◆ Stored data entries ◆
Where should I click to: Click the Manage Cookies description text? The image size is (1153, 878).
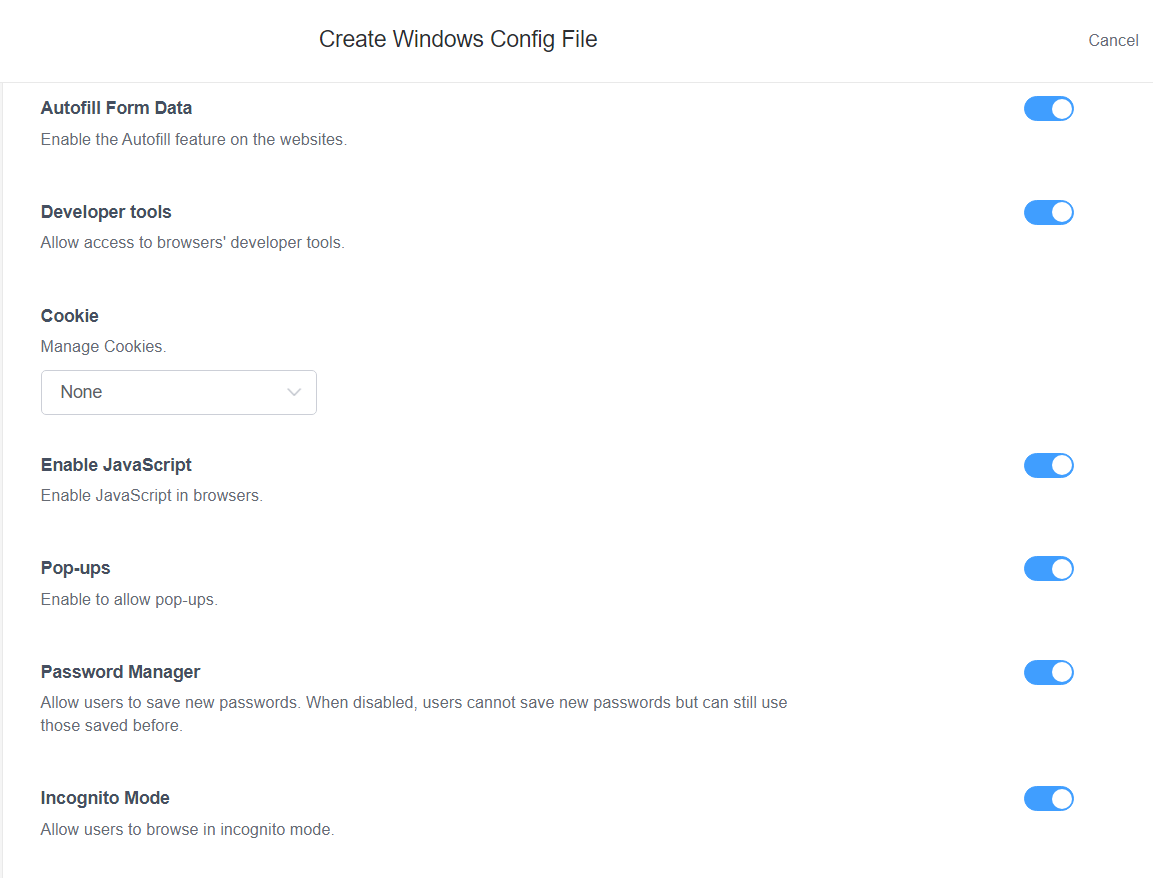coord(103,346)
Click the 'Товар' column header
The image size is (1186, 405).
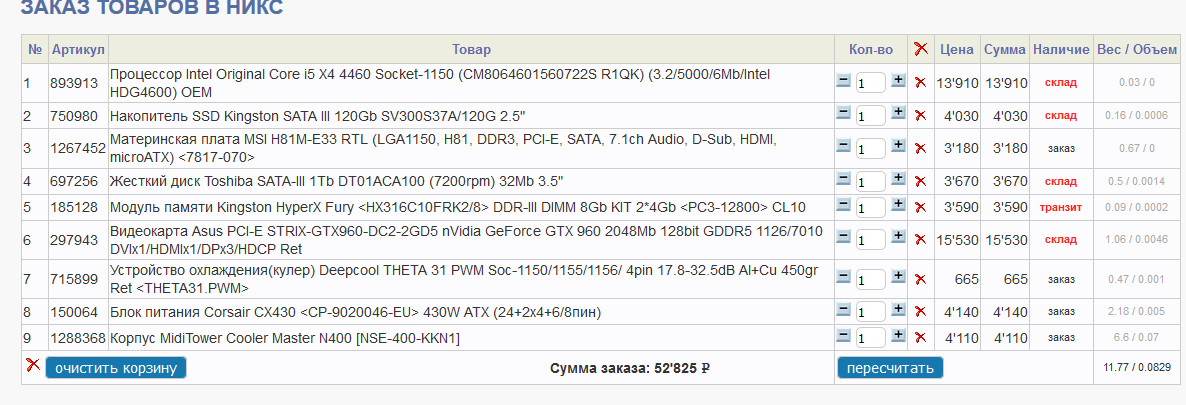pos(471,49)
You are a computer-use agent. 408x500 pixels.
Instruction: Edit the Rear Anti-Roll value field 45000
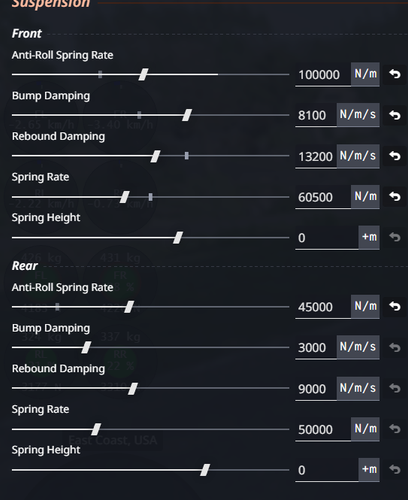[323, 307]
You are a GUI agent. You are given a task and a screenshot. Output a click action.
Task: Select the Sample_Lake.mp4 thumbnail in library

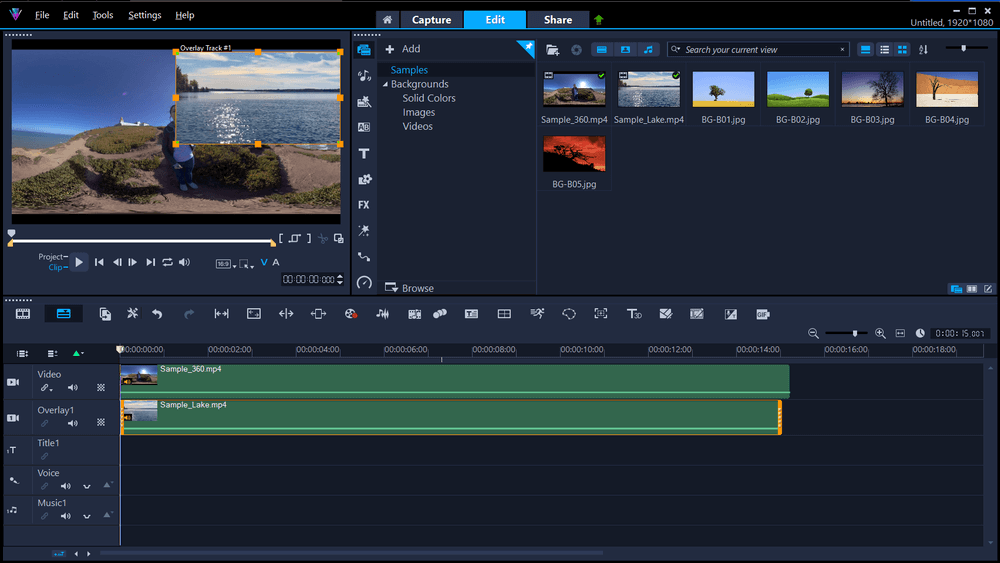648,90
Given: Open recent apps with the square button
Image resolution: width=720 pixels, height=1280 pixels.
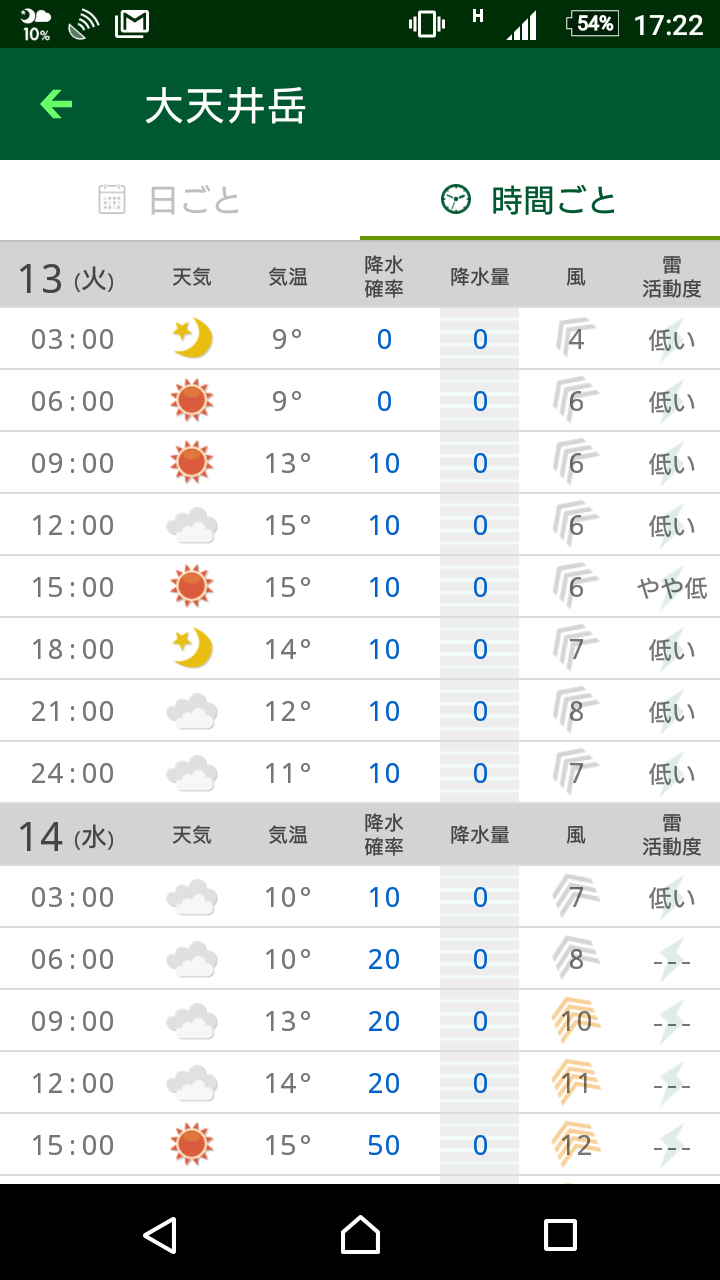Looking at the screenshot, I should coord(560,1235).
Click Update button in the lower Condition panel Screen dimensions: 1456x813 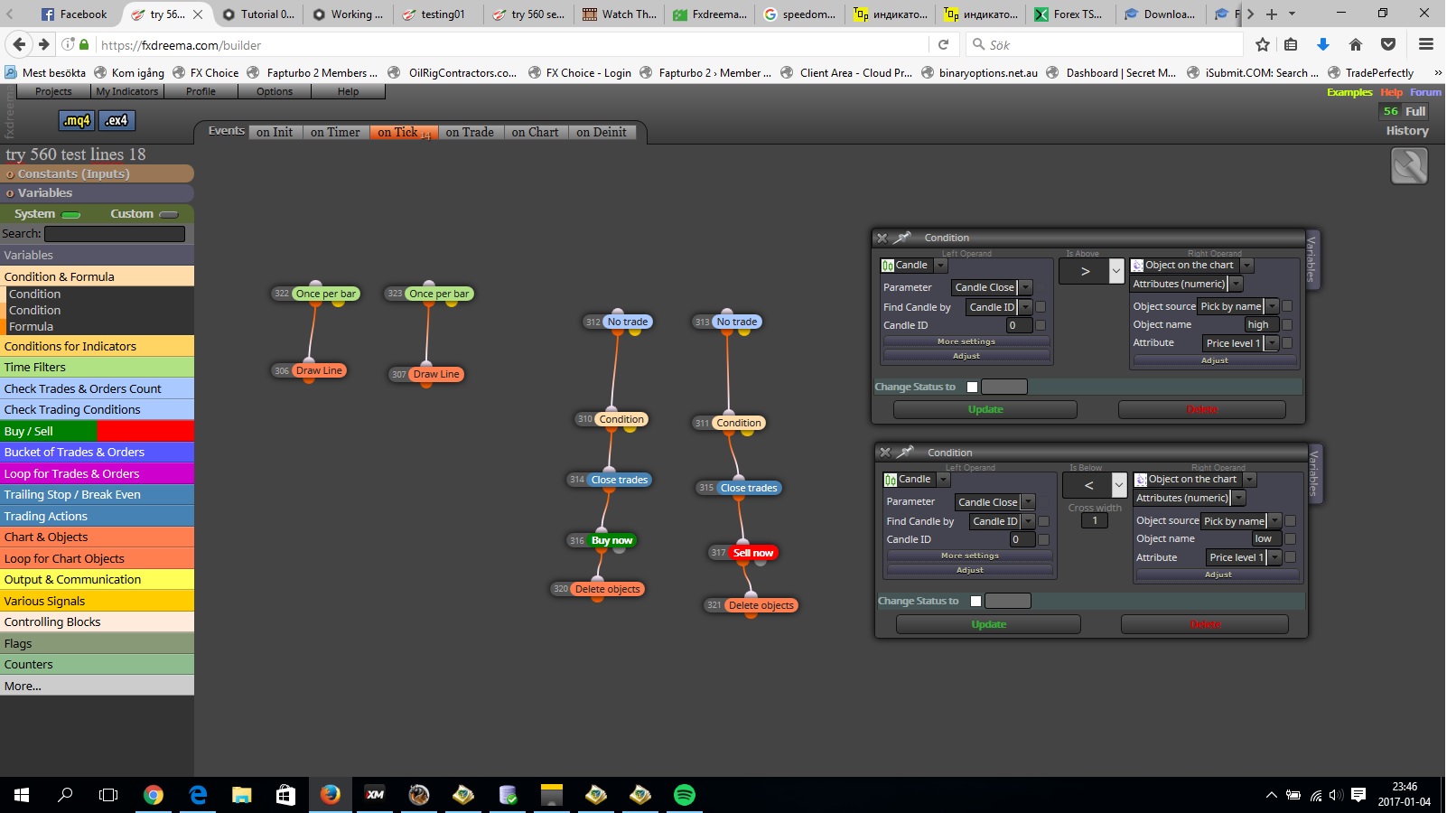tap(988, 624)
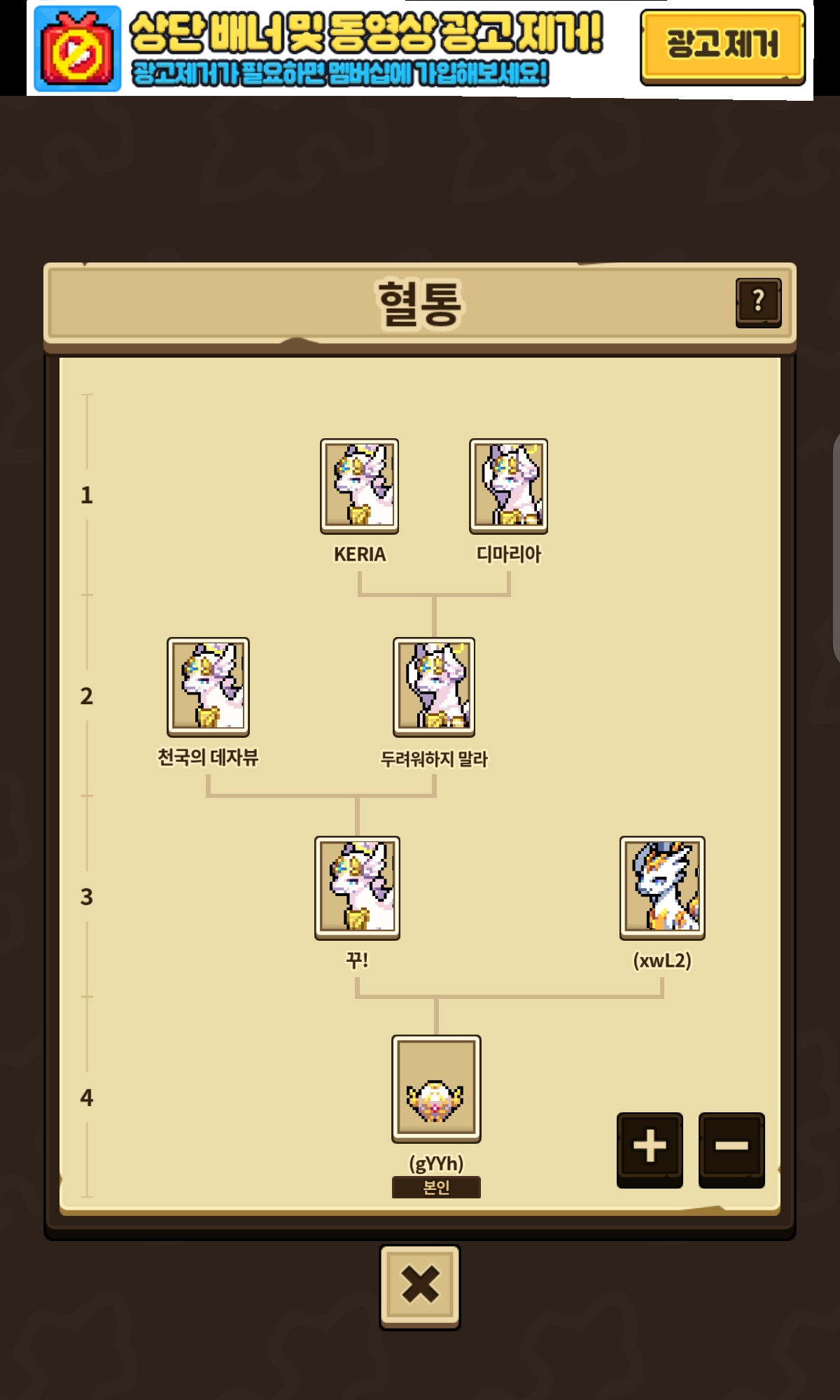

◆ WHAT YOU HAVE TO DO ◆
Check every line above for the string "agent" and copy those that have it.

◆ SOLUTION BELOW ◆
You are a computer-use agent. 408x500 pixels.
You are a GUI agent. You are given a task and a screenshot. Output a click action.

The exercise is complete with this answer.